▶ [WHAT THE TASK ASKS]:
Among the records, which lines include "agent"? List them.

▶ [RECORDED INFORMATION]:
----------
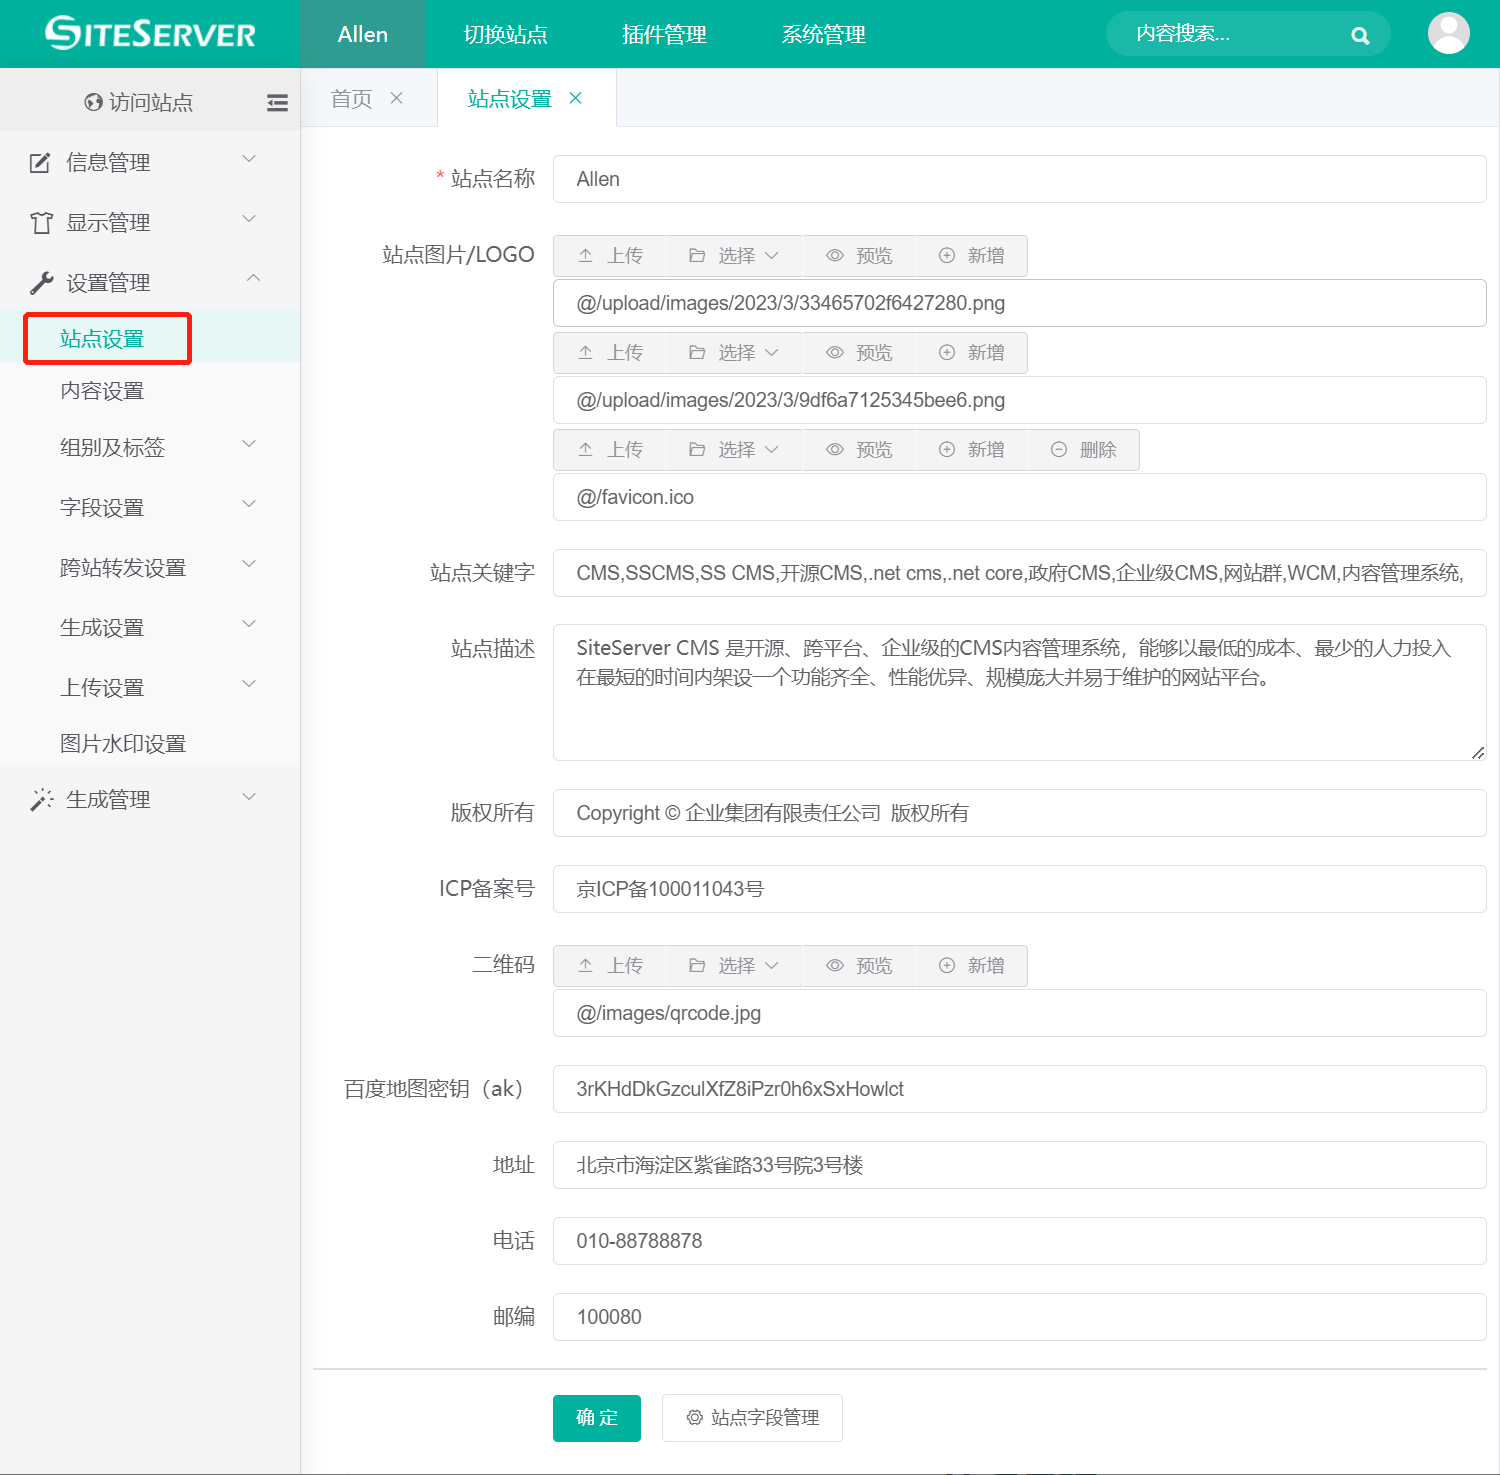
Task: Click the 访问站点 globe icon
Action: (93, 102)
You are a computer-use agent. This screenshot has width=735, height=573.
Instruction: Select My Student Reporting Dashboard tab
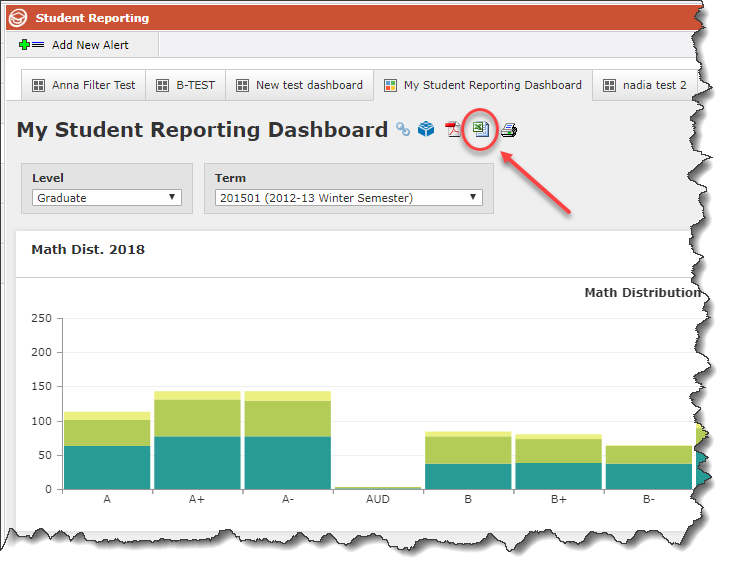482,85
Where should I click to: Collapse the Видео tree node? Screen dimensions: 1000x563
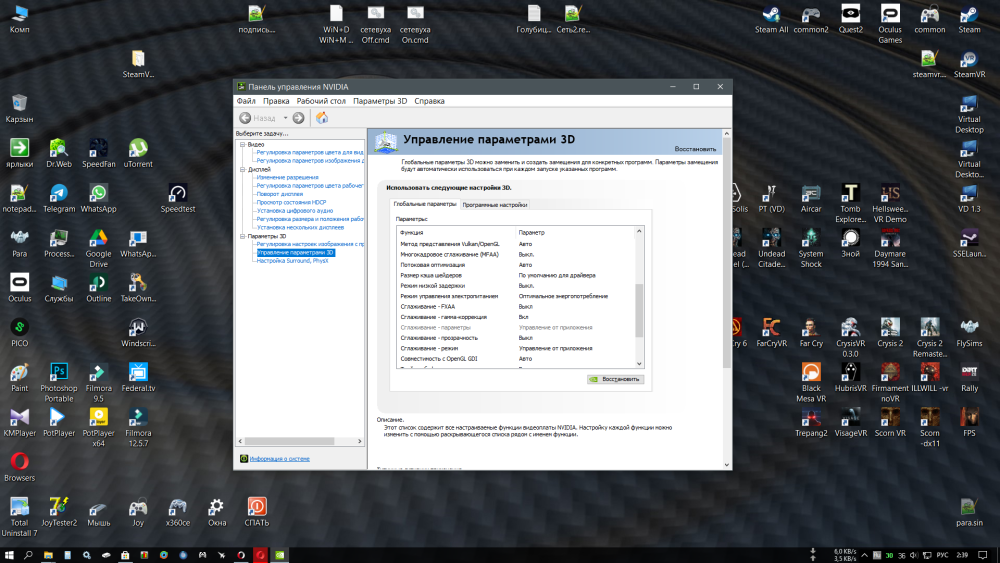tap(241, 144)
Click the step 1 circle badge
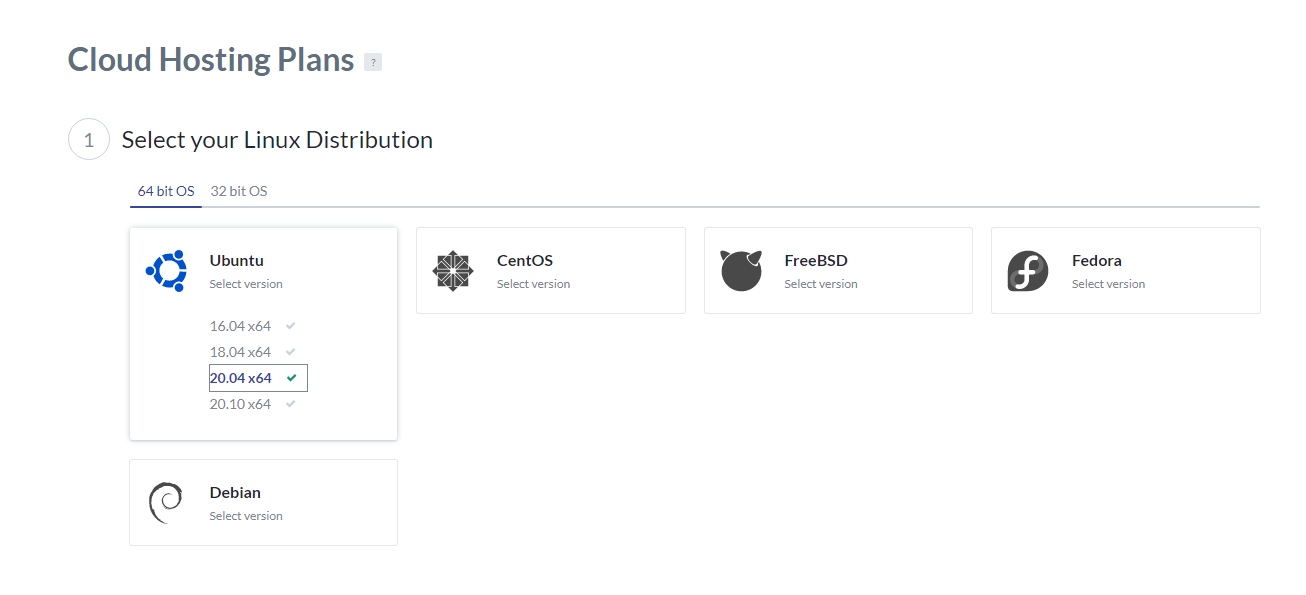This screenshot has height=595, width=1306. [89, 140]
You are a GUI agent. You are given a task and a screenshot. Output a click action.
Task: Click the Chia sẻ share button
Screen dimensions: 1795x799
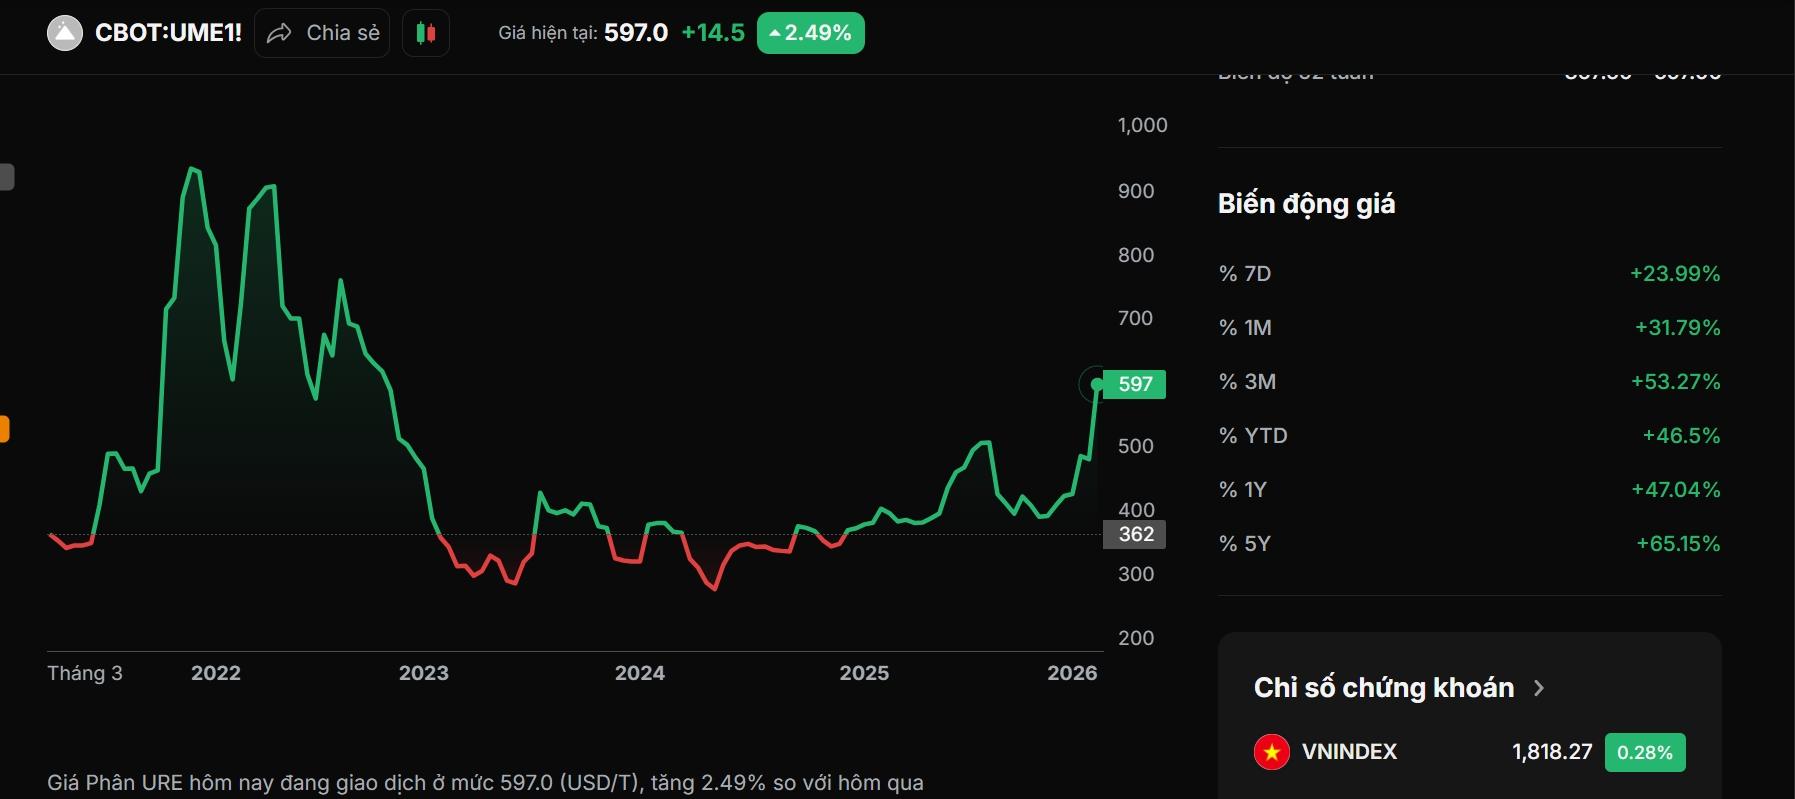[322, 33]
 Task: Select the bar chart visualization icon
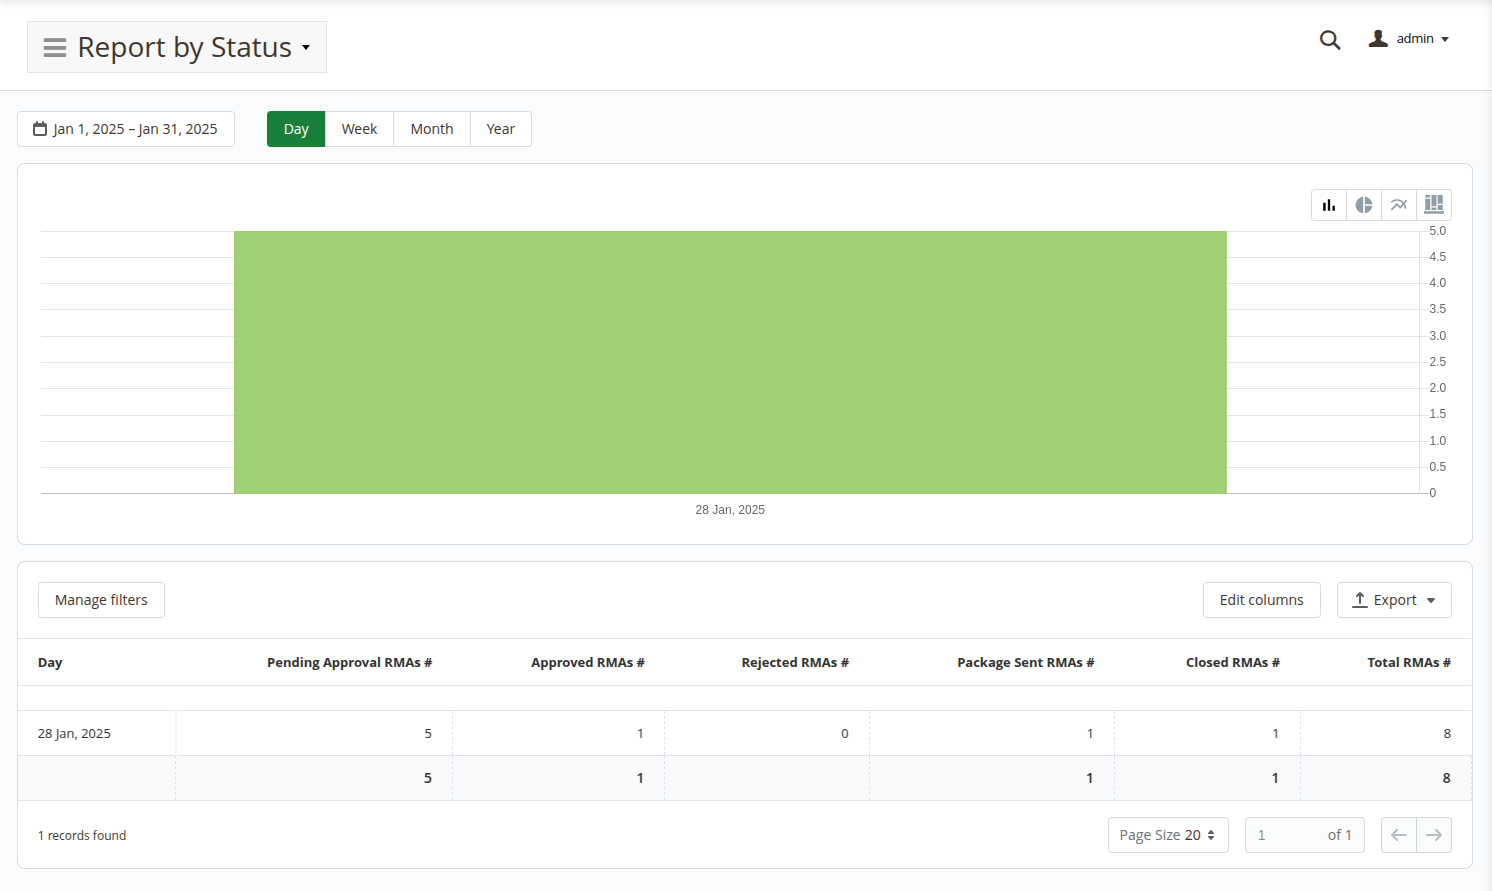click(x=1329, y=204)
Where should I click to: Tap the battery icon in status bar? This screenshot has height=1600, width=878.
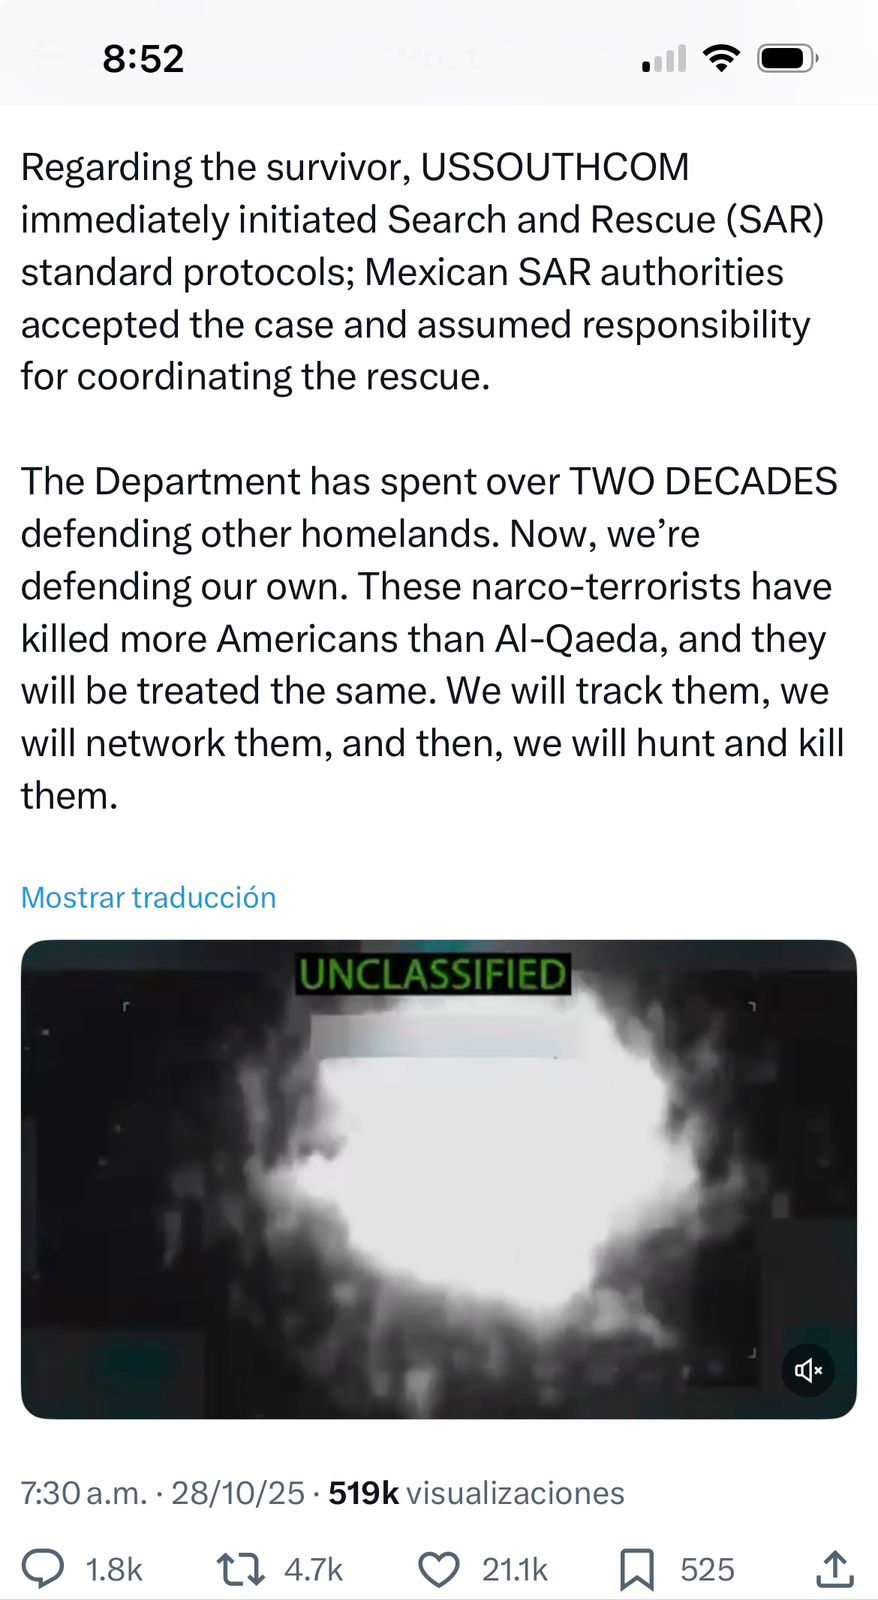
----------
▶ [ANSWER FOR THIS EXERCISE]:
You are a computer-use agent. This screenshot has width=735, height=573.
You are a GUI agent. You are given a task and a screenshot. Output a click action.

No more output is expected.